> [Problem set]:
a - Write out the passage of the dog-bite article below, copying everything from "Despite the lack" down to "witnessed the injury." without alteration.
b - Continue the article on Texas dog-bite liability, beginning right after its final sentence.
··· Source text ···
What to Do If a Dog Attacks You in Dallas
Close to 4.7 million dog bites happen in the US each year with about 800 000 of them needing medical attention.
Dog attacks are more complicated than an assault committed by a human. First, a dog can’t pay your medical bills because it doesn’t have a job, bank account, or legal personhood. Second, there’s no official dog bite law in Texas to provide you guidance.
Unlike many states, Texas doesn’t offer a law that lays out what to do if a dog attacks you. Who is liable for the dog? To what extent are they responsible?
Despite the lack of legislation, dog attack victims in Texas still have options.
Keep reading to learn your next steps after a dog bite.
How Does Texas Deal with Dog Bites?
Unlike states that rely on civil or criminal codes, dog bite cases in Texas follow the precedent set by Marshall v. Ranne, a 1974 Texas Supreme Court Case.
In the case, Paul Marshall filed suit against John Ranne to request damages for injuries caused by a vicious hog bite. The jury found that Marshall himself was negligent and that he took on the risk of a bite himself.
According to Marshall, the injury was the final straw after weeks of terror. Ranne’s pig – a boar – had escaped the farm and made his way on to Marshall’s land. The boar charged Marshall (and his wife) multiple times before. Only Marshall witnessed the injury.
Why was Marshall at fault? The boar was loose for weeks, and he did not shoot it nor alert Ranne to the issue until the day of the fatal injury. Marshall also did not use a fence to prevent outside animals from entering his property.
What Did Texas Take from Marshall v. Ranne?
When the Texas Supreme Court ruled on the Marshall v. Ranne case, it relied on the Restatement of Torts section 509.
The section outlines what is known as “common law strict liability.” In dog bite cases, it is best known as the “one bite rule.”
In this case, Texas civil courts require you to prove that:
- The dog’s owner was aware of previous aggression or bites
- The dog’s owner was negligent in preventing the bite
Without proving both of these, no court will hear your case.
Although the lack of specific dog bite law sounds like it works against victims of an attack, it opens up other types of injury. Whereas a specific dog bite law would only cover dog bites or grabs, you can use precedent in cases where a dog jumps on you or acted as though it wanted to bite you.
Negligence Is Another Option
Dog bite victims in Texas can also seek compensation on the grounds of negligence, a precedent that also finds grounds in Marshall v. Ranne.
··· Information given ···
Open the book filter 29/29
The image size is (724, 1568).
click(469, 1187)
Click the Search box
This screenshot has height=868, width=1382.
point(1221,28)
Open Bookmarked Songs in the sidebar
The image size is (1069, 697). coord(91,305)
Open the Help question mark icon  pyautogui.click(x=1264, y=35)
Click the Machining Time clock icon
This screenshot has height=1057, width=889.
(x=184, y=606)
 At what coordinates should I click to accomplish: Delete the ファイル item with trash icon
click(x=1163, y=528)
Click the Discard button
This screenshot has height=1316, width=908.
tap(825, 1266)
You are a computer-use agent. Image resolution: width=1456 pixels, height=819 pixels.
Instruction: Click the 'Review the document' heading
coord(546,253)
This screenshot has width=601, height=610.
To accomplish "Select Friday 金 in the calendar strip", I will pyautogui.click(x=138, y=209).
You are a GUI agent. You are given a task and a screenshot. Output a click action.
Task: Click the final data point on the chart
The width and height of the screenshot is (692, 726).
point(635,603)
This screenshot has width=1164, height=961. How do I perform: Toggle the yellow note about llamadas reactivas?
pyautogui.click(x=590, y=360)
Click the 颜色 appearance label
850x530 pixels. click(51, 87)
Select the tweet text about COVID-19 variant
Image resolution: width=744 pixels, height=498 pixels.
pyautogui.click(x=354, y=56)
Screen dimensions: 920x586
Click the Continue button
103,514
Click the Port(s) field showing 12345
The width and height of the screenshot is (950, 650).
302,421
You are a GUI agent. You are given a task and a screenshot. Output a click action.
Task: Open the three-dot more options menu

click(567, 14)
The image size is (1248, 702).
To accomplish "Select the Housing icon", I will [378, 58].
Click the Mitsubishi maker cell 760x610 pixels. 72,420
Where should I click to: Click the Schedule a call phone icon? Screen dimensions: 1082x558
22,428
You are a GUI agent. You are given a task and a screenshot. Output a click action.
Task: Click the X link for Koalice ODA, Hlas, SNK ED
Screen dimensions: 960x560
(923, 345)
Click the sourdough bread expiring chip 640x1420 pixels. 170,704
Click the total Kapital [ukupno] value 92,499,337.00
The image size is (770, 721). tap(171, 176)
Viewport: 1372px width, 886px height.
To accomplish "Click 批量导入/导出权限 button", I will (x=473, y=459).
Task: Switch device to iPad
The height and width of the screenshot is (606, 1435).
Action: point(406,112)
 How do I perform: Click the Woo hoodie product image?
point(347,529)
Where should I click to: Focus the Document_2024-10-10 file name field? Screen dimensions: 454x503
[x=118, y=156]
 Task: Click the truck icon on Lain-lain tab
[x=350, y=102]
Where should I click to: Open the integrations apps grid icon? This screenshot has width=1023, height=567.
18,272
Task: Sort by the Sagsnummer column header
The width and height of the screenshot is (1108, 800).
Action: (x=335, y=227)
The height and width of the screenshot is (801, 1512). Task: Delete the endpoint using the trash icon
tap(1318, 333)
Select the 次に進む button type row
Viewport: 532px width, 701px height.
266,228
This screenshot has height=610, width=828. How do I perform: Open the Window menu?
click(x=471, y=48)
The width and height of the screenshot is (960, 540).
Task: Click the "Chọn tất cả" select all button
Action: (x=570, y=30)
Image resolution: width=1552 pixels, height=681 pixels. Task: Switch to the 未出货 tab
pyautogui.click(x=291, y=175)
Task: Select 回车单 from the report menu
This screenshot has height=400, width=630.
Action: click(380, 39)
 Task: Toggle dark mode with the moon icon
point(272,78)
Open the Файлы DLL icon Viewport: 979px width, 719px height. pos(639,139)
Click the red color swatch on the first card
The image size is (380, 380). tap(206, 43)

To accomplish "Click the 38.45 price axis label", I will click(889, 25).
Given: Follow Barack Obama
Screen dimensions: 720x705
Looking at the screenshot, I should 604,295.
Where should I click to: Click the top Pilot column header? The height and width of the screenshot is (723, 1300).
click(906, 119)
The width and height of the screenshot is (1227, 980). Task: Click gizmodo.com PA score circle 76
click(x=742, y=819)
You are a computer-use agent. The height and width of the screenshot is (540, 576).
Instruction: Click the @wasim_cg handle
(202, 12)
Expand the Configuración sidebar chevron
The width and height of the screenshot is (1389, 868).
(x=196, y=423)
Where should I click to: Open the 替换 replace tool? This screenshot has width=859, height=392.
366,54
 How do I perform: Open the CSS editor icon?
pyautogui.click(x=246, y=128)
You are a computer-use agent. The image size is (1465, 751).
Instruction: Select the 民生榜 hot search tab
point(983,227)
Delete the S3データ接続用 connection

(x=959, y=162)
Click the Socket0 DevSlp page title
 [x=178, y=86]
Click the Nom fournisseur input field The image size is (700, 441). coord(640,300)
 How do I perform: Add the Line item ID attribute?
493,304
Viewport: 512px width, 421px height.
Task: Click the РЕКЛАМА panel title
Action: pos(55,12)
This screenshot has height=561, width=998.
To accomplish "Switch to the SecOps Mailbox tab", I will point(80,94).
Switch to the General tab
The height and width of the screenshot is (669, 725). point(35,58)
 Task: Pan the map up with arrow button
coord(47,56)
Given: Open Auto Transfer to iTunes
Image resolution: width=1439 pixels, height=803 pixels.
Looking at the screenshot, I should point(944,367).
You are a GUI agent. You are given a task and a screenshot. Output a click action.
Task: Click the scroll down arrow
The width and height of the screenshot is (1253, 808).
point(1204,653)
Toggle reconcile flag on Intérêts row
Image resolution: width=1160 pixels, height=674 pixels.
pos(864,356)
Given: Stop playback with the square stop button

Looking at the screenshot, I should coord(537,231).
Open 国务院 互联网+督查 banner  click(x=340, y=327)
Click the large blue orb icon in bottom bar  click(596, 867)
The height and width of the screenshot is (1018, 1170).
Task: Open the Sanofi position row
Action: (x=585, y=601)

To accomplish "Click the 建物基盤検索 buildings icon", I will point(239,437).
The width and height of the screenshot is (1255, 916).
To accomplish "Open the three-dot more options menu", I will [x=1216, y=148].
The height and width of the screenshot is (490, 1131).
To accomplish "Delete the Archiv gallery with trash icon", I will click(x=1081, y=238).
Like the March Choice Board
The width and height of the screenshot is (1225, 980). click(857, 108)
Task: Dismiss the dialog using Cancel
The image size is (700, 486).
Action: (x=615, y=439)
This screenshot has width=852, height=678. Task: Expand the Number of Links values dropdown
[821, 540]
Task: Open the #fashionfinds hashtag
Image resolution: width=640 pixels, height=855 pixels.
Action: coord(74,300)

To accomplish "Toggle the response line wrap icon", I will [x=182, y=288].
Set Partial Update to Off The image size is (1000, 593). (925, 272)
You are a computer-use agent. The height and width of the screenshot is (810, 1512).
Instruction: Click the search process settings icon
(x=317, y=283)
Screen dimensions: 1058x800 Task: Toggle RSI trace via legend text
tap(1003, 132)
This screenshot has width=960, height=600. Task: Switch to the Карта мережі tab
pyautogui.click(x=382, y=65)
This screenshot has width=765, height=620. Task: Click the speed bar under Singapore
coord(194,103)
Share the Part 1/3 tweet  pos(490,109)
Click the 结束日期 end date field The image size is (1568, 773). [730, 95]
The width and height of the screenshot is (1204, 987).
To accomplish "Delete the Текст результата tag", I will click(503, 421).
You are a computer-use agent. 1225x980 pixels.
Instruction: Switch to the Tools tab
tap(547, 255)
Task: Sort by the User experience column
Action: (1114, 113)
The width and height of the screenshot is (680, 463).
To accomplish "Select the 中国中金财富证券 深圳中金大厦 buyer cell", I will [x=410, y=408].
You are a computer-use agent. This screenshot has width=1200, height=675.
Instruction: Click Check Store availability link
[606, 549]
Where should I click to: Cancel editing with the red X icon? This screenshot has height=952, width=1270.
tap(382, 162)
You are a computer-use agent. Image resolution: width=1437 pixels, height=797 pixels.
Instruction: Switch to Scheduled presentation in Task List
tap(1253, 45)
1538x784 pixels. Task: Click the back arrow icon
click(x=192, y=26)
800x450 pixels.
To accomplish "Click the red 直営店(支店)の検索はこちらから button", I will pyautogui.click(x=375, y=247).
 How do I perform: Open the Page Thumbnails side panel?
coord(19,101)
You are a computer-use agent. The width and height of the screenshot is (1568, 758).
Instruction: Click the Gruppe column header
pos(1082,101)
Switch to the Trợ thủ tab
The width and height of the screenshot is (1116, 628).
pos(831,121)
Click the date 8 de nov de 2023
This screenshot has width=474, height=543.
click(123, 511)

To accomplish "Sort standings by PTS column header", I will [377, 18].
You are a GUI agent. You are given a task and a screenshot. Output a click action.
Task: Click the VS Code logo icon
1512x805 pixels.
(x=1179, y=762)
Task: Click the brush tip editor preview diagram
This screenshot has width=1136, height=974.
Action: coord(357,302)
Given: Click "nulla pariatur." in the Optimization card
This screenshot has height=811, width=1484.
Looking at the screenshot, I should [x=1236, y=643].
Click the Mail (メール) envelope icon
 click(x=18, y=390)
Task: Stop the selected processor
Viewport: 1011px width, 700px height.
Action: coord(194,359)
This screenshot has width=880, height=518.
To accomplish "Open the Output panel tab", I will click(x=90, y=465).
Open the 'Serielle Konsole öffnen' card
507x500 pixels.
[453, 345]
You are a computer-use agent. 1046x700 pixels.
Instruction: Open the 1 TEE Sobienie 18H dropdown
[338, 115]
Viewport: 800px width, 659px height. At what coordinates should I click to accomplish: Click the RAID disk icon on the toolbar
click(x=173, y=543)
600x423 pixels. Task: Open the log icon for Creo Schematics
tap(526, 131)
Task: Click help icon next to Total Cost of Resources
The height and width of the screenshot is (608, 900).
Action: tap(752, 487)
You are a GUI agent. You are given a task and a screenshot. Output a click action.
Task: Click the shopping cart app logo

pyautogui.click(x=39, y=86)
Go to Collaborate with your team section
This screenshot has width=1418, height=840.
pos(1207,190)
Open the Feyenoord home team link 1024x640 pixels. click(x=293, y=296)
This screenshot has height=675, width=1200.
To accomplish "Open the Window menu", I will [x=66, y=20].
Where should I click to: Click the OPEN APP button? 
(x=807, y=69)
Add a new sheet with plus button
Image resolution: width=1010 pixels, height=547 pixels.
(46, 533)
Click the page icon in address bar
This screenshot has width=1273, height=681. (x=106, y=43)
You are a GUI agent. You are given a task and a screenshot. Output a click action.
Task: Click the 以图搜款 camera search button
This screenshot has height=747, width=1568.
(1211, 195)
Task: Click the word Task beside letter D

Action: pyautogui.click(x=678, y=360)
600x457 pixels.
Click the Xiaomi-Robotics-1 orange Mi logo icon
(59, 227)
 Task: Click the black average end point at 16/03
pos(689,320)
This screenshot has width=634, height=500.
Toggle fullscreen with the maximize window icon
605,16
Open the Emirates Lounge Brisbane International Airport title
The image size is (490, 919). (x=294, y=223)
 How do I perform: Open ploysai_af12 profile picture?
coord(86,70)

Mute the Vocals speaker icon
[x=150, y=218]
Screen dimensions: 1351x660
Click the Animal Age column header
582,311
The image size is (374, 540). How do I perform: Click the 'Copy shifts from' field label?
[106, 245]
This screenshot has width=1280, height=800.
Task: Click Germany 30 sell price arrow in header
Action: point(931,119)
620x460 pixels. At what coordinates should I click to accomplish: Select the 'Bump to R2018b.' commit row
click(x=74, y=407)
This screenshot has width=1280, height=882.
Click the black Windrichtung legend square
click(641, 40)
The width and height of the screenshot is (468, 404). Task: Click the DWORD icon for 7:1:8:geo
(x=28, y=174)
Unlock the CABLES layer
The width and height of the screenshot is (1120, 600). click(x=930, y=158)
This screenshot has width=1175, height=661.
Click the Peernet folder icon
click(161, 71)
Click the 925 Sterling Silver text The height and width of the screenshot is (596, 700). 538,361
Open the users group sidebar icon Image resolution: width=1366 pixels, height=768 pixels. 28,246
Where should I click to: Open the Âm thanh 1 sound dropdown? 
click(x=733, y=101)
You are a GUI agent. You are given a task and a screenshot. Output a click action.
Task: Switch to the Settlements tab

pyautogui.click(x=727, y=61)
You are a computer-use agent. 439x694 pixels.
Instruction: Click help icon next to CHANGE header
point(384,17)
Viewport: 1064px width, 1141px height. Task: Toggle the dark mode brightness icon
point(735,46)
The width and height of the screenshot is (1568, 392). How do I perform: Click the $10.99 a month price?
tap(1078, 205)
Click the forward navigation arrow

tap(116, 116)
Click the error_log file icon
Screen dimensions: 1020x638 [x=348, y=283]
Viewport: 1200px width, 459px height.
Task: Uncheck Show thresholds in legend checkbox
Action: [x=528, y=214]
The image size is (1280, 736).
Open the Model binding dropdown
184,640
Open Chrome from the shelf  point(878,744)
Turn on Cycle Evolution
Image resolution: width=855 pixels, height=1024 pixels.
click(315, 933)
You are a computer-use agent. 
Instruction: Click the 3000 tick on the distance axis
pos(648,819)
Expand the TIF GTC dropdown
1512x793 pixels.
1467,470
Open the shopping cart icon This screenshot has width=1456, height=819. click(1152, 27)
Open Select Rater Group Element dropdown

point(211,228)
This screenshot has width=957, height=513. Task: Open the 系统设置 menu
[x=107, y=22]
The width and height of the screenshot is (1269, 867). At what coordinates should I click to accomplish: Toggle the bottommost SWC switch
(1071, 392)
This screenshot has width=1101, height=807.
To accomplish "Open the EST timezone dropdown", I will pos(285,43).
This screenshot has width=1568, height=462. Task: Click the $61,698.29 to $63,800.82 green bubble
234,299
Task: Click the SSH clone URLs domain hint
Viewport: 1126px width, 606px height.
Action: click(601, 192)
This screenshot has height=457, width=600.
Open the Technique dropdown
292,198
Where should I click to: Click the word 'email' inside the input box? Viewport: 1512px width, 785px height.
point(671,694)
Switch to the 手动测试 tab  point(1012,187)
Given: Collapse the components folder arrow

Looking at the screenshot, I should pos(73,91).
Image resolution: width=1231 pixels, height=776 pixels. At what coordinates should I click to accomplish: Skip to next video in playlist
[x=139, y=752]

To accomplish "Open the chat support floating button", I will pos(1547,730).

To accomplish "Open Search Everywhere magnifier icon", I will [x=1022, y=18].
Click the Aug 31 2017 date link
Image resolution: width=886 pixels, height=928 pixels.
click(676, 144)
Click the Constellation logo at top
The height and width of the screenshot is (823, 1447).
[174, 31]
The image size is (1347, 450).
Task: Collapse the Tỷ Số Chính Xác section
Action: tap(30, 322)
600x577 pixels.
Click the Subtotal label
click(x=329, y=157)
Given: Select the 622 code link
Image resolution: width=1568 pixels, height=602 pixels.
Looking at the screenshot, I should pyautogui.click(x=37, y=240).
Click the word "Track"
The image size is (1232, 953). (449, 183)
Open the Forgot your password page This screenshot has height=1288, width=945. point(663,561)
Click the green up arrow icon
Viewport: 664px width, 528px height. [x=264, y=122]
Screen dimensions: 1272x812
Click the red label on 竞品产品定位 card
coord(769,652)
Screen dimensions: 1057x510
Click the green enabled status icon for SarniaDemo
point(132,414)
···
> [Answer section]:
a -
Despite the lack of legislation, dog attack victims in Texas still have options.
Keep reading to learn your next steps after a dog bite.
How Does Texas Deal with Dog Bites?
Unlike states that rely on civil or criminal codes, dog bite cases in Texas follow the precedent set by Marshall v. Ranne, a 1974 Texas Supreme Court Case.
In the case, Paul Marshall filed suit against John Ranne to request damages for injuries caused by a vicious hog bite. The jury found that Marshall himself was negligent and that he took on the risk of a bite himself.
According to Marshall, the injury was the final straw after weeks of terror. Ranne’s pig – a boar – had escaped the farm and made his way on to Marshall’s land. The boar charged Marshall (and his wife) multiple times before. Only Marshall witnessed the injury.

b -
The case found that even owners of non-vicious animals are “subject to liability for his negligent handling of such an animal.”
For example, if you live in an apartment complex and you begin to keep a stray dog in the courtyard, you are liable for the dog if it attacks someone.
Proving negligence requires meeting four requirements:
- Proving the defendant owned or possessed the animal
- Showing that the defendant had a duty to do their best to protect others from injury
- Proving a breach of that duty
- Showing causation between the breach and the plaintiff’s injury
If you can prove all four of the above, then you do not need to prove that the dog previously bit a person.
Vicious Dogs and Strict Liability
The previous section often applies to pets and farm animals that may have used up their one free bite – per the “one bite rule” – but Texas takes dangerous dogs more seriously than almost any other state.
Chapter 822 Subchapter D of the Texas Statues and Codes outlines what are known as “dangerous dogs” and how the state deals with them.
A “dangerous dog” is one that:
- Attacks unprovoked and causes bodily injury outside the enclosure in which the dog is kept
- Commits unprovoked aggression outsides its compound that leads a person to believe the dog could cause physical injury
You can own a dangerous dog in Texas, but if you do, you have thirty days after learning the dog is dangerous to:
- Register the dog with animal control
- Restrain the dog at all times when another person is around
- Buy liability insurance to cover damages
- Comply with local municipal or county restrictions or regulations
If the owner doesn’t do the first two within 30 days, animal control can seize the dog.
What does it mean for those attacked?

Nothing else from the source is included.